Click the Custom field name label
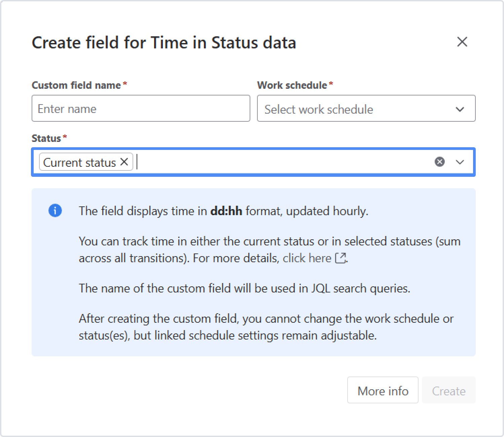Screen dimensions: 504x437 (x=76, y=85)
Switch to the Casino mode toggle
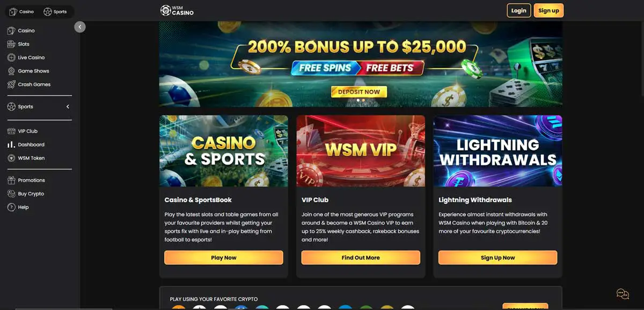 click(21, 11)
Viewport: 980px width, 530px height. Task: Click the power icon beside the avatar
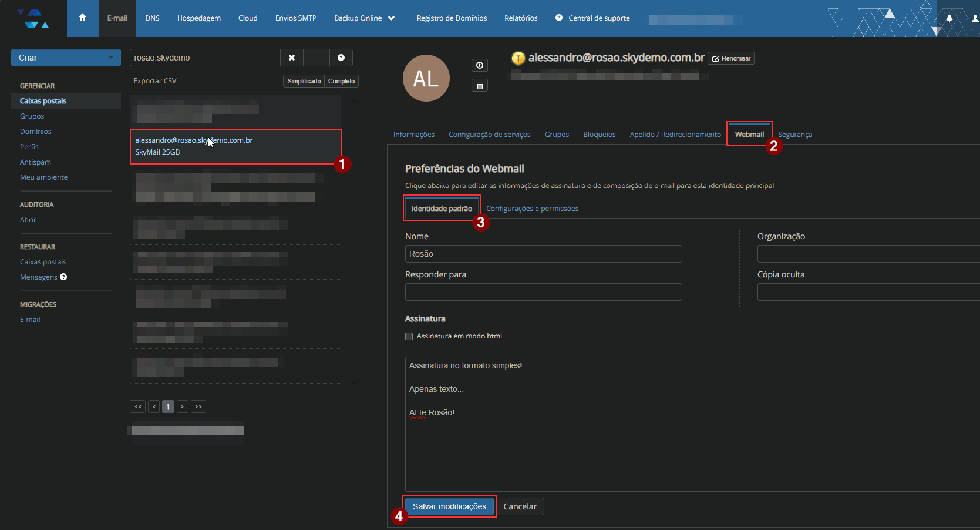(x=480, y=65)
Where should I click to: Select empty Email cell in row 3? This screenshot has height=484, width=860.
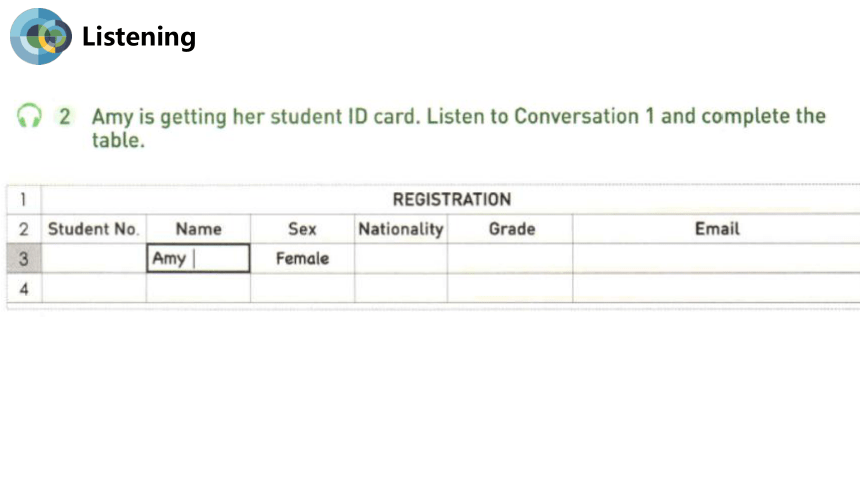point(716,258)
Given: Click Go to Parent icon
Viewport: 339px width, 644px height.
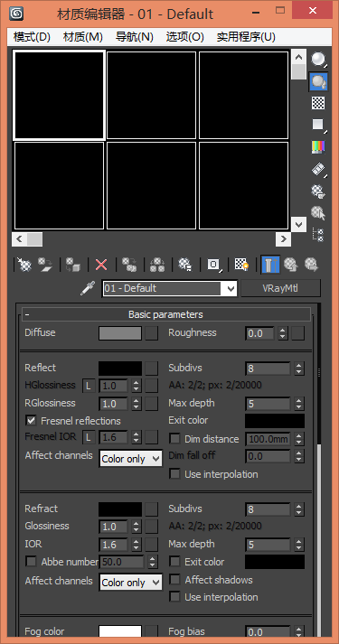Looking at the screenshot, I should [x=291, y=265].
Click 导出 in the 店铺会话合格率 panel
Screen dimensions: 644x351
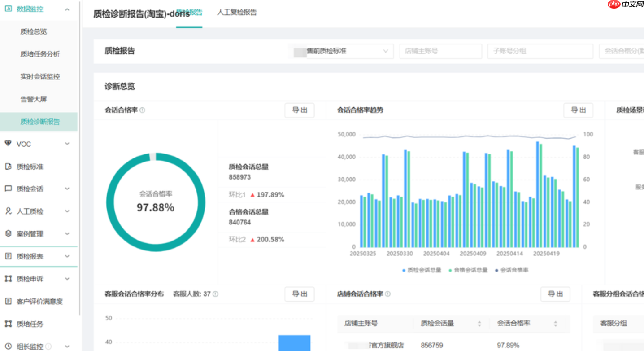coord(555,294)

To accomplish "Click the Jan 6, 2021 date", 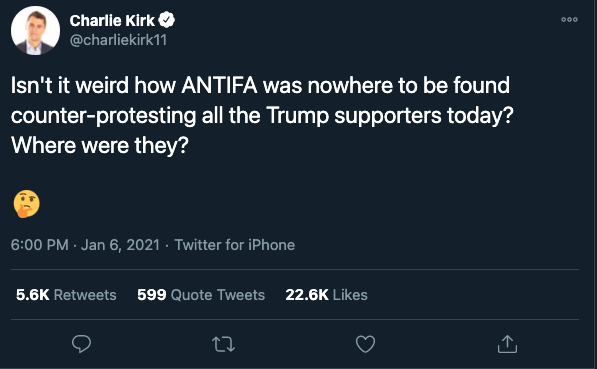I will [x=120, y=245].
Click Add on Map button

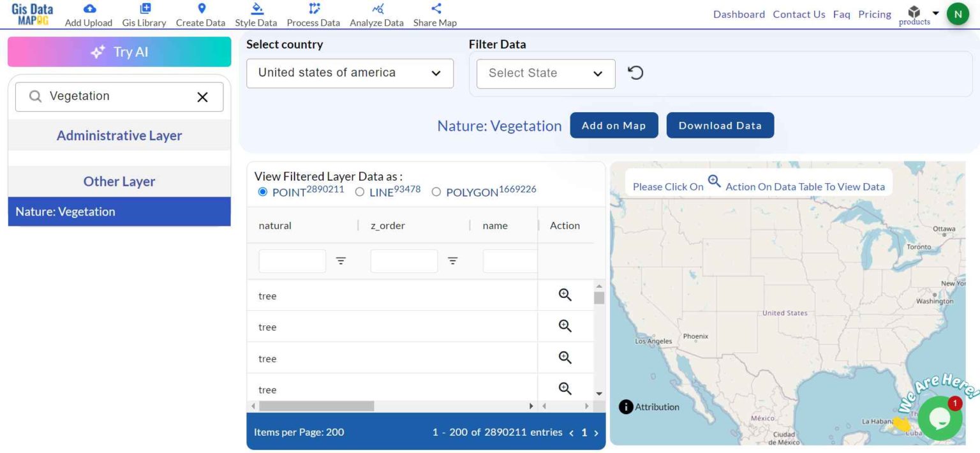coord(613,125)
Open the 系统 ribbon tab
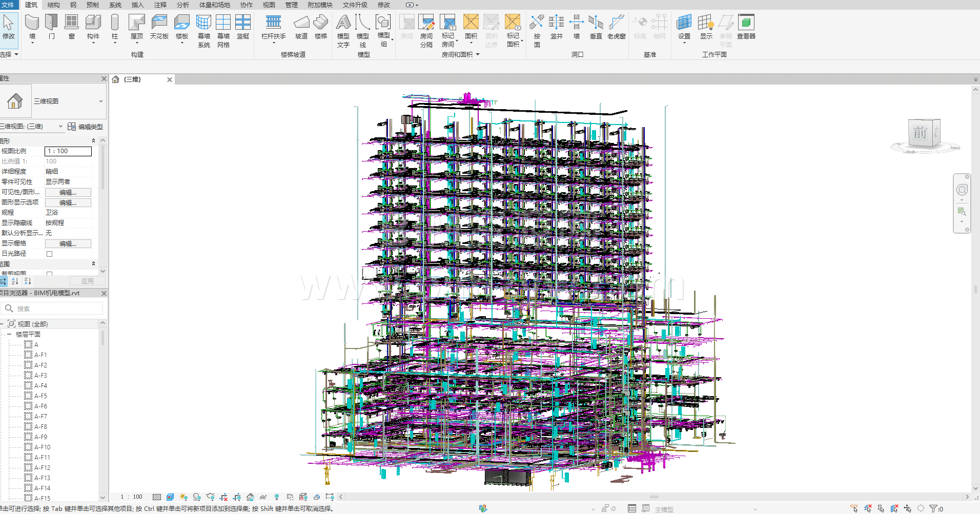This screenshot has width=980, height=514. [x=115, y=5]
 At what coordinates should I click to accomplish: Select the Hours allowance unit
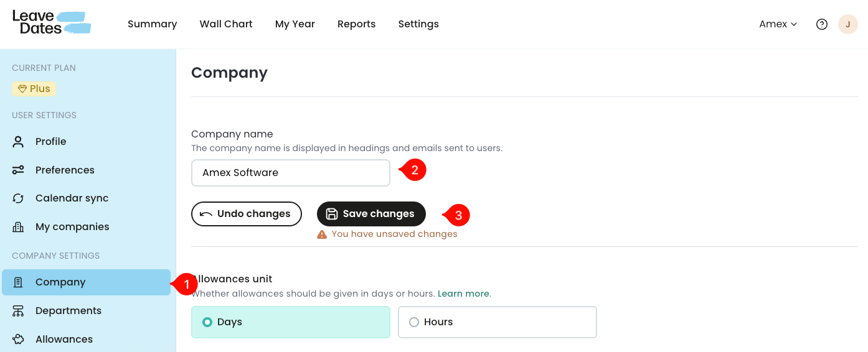tap(498, 322)
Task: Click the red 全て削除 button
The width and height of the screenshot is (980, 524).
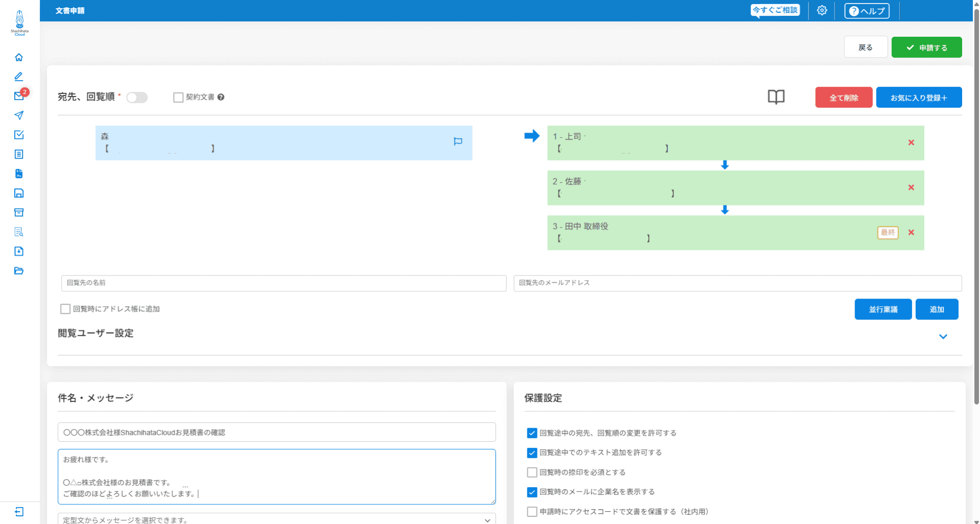Action: click(x=844, y=97)
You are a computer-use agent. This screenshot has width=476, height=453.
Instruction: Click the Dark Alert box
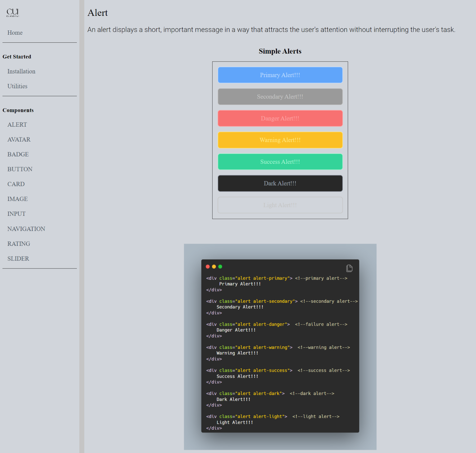(x=280, y=183)
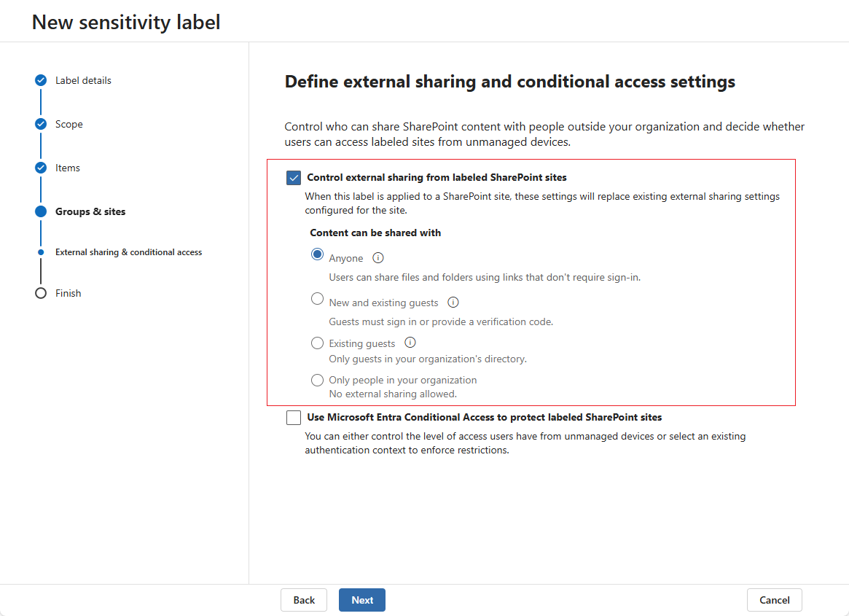Viewport: 849px width, 616px height.
Task: Click the Next button
Action: [x=361, y=599]
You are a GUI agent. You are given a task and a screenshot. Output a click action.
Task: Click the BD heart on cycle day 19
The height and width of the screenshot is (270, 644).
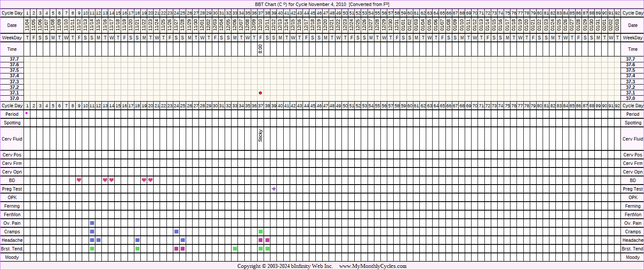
::::
▶ **Work to be completed**
What is the number of lines in the records above that include the word "agent"? Reply with that number and nothing more.

▶ **Exercise output**
2